## Dataset content:

____________________

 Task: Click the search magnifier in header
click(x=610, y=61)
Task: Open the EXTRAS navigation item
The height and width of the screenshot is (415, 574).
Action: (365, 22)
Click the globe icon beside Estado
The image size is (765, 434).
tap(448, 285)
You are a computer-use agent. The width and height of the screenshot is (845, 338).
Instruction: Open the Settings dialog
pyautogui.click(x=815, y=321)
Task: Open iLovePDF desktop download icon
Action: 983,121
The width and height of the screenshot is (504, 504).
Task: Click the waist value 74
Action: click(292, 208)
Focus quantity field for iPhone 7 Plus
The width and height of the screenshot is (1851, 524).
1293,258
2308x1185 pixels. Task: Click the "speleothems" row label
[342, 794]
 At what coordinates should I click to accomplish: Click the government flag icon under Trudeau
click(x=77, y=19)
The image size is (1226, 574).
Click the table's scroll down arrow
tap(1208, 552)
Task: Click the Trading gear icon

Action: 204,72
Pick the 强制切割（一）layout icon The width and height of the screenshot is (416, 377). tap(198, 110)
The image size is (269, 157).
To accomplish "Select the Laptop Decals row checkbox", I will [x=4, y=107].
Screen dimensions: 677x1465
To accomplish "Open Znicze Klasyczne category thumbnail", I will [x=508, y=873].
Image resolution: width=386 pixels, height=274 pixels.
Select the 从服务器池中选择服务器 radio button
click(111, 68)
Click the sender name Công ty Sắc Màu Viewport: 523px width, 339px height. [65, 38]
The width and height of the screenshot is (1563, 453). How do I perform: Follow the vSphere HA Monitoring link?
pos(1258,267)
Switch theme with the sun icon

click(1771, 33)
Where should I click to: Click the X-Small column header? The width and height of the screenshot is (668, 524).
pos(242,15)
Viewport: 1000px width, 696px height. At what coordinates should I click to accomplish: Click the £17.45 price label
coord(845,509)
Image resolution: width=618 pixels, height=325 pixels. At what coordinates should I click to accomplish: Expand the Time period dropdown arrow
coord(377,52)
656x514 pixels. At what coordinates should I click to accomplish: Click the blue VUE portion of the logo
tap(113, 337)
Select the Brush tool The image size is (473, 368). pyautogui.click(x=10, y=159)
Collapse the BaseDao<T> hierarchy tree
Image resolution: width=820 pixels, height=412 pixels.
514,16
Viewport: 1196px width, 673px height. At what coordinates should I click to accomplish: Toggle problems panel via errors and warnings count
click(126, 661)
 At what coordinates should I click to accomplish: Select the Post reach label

____________________

Copy out the full set of records precisely, leaving nothing out.

## Task output:
 Task: Click the search magnifier in header
click(x=610, y=61)
Task: Open the EXTRAS navigation item
The height and width of the screenshot is (415, 574).
Action: (365, 22)
Click the globe icon beside Estado
The image size is (765, 434).
tap(448, 285)
You are a computer-use agent. The width and height of the screenshot is (845, 338).
Instruction: Open the Settings dialog
pyautogui.click(x=815, y=321)
Task: Open iLovePDF desktop download icon
Action: 983,121
The width and height of the screenshot is (504, 504).
Task: Click the waist value 74
Action: click(292, 208)
Focus quantity field for iPhone 7 Plus
The width and height of the screenshot is (1851, 524).
1293,258
2308x1185 pixels. Task: Click the "speleothems" row label
[342, 794]
 At what coordinates should I click to accomplish: Click the government flag icon under Trudeau
click(x=77, y=19)
The image size is (1226, 574).
Click the table's scroll down arrow
tap(1208, 552)
Task: Click the Trading gear icon

Action: 204,72
Pick the 强制切割（一）layout icon The width and height of the screenshot is (416, 377). tap(198, 110)
The image size is (269, 157).
To accomplish "Select the Laptop Decals row checkbox", I will [x=4, y=107].
Screen dimensions: 677x1465
To accomplish "Open Znicze Klasyczne category thumbnail", I will [x=508, y=873].
Image resolution: width=386 pixels, height=274 pixels.
Select the 从服务器池中选择服务器 radio button
click(111, 68)
Click the sender name Công ty Sắc Màu Viewport: 523px width, 339px height. [65, 38]
The width and height of the screenshot is (1563, 453). How do I perform: Follow the vSphere HA Monitoring link?
pos(1258,267)
Switch theme with the sun icon

click(1771, 33)
Where should I click to: Click the X-Small column header? The width and height of the screenshot is (668, 524).
pos(242,15)
Viewport: 1000px width, 696px height. At what coordinates should I click to accomplish: Click the £17.45 price label
coord(845,509)
Image resolution: width=618 pixels, height=325 pixels. At what coordinates should I click to accomplish: Expand the Time period dropdown arrow
coord(377,52)
656x514 pixels. At what coordinates should I click to accomplish: Click the blue VUE portion of the logo
tap(113, 337)
Select the Brush tool The image size is (473, 368). pyautogui.click(x=10, y=159)
Collapse the BaseDao<T> hierarchy tree
Image resolution: width=820 pixels, height=412 pixels.
514,16
Viewport: 1196px width, 673px height. At what coordinates should I click to accomplish: Toggle problems panel via errors and warnings count
click(126, 661)
 At what coordinates should I click to accomplish: Select the Post reach label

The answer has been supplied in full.